The month of December is a time for random traditions around the world. Whether your family plays board games or sings karaoke, most households in America share the common tree-food-gift combo in one form or another.
Though the Christmas Hollywood portrays might seem like a universally accepted norm, what you see in the movies isn’t what you’re going to find in Australia on Christmas Day.
Santa gives his reindeer a rest when he heads down under and uses “six white boomers” — also known as kangaroos — instead. In the hot summer sunshine, Christmas dinner routinely consists of shrimp on the barbecue and fresh seafood.
And what do roller skates have to do with Christmas? If you happen to be in Caracas, Venezuela, on Christmas morning, they’re considered the most efficient way to get to mass. Many neighborhoods close their streets to cars until 8 a.m., and loyal worshippers strap on their wheels and ride to church. Before bedtime the night before, children will tie a piece of string to their toe and dangle the long end out the window. The next morning, passing skaters give the string a tug so the children won’t miss the derby.
In some parts of former Yugoslavia, families have developed a great way to show brotherly love. As Christmas approaches, parents tie their children up until they promise to be good. The following Sunday, the children break that promise and tie up their mothers until she gives them treats and toys. Finally, it’s Dad’s turn, and he is bound until he relinquishes yet another set of gifts — usually the family Christmas presents (this is the only country that openly admits to tying up their young during the holidays.)
It’s best not to mention the figurine of the pooping peasant that you can find hidden somewhere in most Spanish homes during the holidays.
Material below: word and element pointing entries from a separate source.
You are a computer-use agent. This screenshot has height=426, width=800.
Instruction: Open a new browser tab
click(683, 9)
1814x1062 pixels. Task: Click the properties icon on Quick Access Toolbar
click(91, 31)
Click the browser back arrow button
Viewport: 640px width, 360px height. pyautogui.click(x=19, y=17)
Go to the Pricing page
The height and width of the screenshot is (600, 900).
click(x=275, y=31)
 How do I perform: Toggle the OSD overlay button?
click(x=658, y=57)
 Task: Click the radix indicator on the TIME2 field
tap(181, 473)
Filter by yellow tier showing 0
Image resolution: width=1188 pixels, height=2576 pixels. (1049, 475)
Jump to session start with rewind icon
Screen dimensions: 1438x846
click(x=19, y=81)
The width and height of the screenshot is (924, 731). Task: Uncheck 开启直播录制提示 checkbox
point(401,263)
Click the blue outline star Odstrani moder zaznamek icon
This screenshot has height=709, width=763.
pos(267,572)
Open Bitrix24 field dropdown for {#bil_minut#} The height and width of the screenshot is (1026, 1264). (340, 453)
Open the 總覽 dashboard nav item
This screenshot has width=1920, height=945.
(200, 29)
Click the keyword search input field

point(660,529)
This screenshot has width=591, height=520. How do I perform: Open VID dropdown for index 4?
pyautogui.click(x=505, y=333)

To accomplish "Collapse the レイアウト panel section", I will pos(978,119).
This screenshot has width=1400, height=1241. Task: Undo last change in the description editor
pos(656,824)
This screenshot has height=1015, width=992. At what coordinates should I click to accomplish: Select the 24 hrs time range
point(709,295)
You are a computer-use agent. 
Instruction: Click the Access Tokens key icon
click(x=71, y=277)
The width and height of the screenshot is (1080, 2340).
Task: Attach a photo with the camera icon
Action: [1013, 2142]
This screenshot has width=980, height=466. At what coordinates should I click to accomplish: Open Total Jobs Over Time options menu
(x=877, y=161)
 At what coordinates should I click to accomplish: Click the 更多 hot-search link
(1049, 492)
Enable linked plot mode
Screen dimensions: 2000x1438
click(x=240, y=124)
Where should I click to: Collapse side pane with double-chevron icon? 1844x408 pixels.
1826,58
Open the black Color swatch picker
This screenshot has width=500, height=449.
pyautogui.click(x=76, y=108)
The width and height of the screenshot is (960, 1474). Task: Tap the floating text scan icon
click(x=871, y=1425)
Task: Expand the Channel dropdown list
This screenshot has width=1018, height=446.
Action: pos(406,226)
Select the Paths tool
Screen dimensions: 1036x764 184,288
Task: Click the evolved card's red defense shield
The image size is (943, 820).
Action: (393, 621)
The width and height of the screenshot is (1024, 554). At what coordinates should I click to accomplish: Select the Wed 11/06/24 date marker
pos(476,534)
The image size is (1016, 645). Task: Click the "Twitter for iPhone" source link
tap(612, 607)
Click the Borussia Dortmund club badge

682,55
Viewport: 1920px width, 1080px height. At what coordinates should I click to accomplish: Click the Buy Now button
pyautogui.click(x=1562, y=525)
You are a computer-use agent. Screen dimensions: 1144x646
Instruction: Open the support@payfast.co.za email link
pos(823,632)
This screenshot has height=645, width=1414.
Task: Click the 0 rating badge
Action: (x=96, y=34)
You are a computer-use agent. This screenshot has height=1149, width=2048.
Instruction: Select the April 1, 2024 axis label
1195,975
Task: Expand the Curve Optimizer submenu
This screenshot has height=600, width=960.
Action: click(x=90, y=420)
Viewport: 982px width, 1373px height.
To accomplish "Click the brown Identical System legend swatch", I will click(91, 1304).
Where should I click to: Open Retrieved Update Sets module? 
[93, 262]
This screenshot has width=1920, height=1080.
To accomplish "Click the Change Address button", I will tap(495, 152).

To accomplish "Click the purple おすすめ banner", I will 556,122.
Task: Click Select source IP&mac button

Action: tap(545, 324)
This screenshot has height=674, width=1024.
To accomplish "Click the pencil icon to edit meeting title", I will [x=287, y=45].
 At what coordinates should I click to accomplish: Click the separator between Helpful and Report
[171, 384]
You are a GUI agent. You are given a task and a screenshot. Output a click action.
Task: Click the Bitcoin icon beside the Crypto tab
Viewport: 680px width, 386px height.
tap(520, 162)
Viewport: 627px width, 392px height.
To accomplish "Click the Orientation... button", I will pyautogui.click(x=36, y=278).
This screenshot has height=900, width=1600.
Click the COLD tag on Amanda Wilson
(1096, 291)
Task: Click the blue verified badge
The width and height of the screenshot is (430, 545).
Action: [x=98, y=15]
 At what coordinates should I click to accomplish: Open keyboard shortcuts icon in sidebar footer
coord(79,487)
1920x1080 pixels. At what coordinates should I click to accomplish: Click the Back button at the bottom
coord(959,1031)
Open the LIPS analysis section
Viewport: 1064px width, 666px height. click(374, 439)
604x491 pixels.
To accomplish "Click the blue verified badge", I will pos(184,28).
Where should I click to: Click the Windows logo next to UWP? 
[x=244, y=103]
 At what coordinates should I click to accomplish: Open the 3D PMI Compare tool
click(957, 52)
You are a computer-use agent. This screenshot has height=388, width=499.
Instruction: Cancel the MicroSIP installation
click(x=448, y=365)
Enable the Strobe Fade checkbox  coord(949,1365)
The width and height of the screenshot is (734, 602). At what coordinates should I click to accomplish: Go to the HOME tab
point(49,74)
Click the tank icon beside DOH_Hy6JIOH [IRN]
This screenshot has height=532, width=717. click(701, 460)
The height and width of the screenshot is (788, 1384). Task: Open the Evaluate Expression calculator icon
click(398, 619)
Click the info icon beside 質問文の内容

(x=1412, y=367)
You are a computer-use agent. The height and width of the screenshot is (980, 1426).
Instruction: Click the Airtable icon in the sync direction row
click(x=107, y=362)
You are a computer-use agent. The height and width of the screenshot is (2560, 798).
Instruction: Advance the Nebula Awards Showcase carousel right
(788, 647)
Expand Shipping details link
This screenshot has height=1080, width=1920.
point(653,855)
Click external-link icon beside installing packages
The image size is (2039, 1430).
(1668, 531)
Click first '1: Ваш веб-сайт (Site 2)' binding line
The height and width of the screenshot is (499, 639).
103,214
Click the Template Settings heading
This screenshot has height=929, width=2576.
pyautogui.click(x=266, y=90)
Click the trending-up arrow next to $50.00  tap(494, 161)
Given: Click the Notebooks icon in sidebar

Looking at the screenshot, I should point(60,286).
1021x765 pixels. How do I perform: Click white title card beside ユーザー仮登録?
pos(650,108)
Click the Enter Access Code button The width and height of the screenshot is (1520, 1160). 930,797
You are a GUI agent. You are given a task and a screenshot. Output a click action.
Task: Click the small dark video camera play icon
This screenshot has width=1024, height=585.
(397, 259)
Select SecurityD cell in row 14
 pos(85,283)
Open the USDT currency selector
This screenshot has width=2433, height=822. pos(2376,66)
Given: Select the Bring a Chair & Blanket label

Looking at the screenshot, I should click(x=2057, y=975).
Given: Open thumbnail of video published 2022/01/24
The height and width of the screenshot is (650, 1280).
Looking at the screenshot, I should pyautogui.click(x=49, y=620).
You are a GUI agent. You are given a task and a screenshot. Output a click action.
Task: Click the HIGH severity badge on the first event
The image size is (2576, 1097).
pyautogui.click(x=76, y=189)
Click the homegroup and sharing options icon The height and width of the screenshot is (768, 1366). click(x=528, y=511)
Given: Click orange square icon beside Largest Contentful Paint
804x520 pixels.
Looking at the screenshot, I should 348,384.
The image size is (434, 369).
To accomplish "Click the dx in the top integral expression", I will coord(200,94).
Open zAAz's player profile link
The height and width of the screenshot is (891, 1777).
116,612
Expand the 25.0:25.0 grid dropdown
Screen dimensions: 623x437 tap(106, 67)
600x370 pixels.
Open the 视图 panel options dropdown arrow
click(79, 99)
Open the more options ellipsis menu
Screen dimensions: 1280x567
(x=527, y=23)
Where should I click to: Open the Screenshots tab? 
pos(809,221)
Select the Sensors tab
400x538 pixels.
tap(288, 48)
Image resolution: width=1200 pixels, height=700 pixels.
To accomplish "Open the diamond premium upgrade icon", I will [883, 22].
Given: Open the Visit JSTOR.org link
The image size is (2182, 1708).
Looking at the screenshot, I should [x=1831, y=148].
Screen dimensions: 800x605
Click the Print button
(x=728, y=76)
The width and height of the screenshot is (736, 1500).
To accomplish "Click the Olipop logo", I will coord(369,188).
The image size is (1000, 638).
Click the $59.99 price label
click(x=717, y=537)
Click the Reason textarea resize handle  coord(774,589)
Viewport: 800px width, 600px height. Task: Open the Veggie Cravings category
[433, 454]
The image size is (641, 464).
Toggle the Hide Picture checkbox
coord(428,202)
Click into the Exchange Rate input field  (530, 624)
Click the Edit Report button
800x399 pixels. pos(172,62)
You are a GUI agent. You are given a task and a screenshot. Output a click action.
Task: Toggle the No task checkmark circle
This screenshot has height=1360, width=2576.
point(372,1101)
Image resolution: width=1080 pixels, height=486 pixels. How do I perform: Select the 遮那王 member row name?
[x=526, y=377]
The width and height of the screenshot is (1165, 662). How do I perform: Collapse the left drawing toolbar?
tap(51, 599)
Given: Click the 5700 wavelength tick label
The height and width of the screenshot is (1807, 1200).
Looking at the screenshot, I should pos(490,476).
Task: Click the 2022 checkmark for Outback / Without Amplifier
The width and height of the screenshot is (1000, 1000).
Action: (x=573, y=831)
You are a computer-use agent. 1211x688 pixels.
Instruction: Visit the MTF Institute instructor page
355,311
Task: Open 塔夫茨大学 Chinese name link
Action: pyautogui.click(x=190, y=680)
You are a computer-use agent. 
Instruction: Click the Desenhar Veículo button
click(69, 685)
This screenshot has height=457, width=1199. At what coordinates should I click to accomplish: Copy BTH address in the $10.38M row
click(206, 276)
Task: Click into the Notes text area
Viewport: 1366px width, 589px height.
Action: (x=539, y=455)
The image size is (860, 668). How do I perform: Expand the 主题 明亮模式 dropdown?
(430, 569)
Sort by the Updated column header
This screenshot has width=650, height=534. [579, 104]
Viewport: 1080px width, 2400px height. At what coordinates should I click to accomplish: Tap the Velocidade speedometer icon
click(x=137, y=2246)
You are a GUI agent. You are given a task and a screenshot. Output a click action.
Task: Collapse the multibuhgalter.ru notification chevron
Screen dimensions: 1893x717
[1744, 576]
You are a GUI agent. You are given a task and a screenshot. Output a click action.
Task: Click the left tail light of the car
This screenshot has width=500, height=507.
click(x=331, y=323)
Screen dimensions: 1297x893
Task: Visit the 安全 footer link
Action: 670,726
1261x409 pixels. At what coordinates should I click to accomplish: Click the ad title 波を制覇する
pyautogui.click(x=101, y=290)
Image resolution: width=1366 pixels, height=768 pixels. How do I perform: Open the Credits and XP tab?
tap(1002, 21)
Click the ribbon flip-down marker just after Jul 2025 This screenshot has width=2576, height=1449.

Don’t give him away as a gift, but if you come across him in someone’s house, you’re considered lucky.
And in America, it’s all about entertainment. In 2012, Fandango broke a box office record with best-ever, single-day ticket sales on Christmas Day. Holiday entertainment is important to Americans. From TBS’s “A Christmas Story” marathon to the holiday prime time classics with Frosty and Rudolph, it’s no surprise that much of American tradition is wrapped up in entertainment.
And watch out or you just might find yourself on Dec. 24 parked in front of a television in a last minute gift-wrapping frenzy, reliving the classic tale of George Bailey and Clarence in “It’s A Wonderful Life.”
Not a bad way to wind down at the end of crazy holiday season.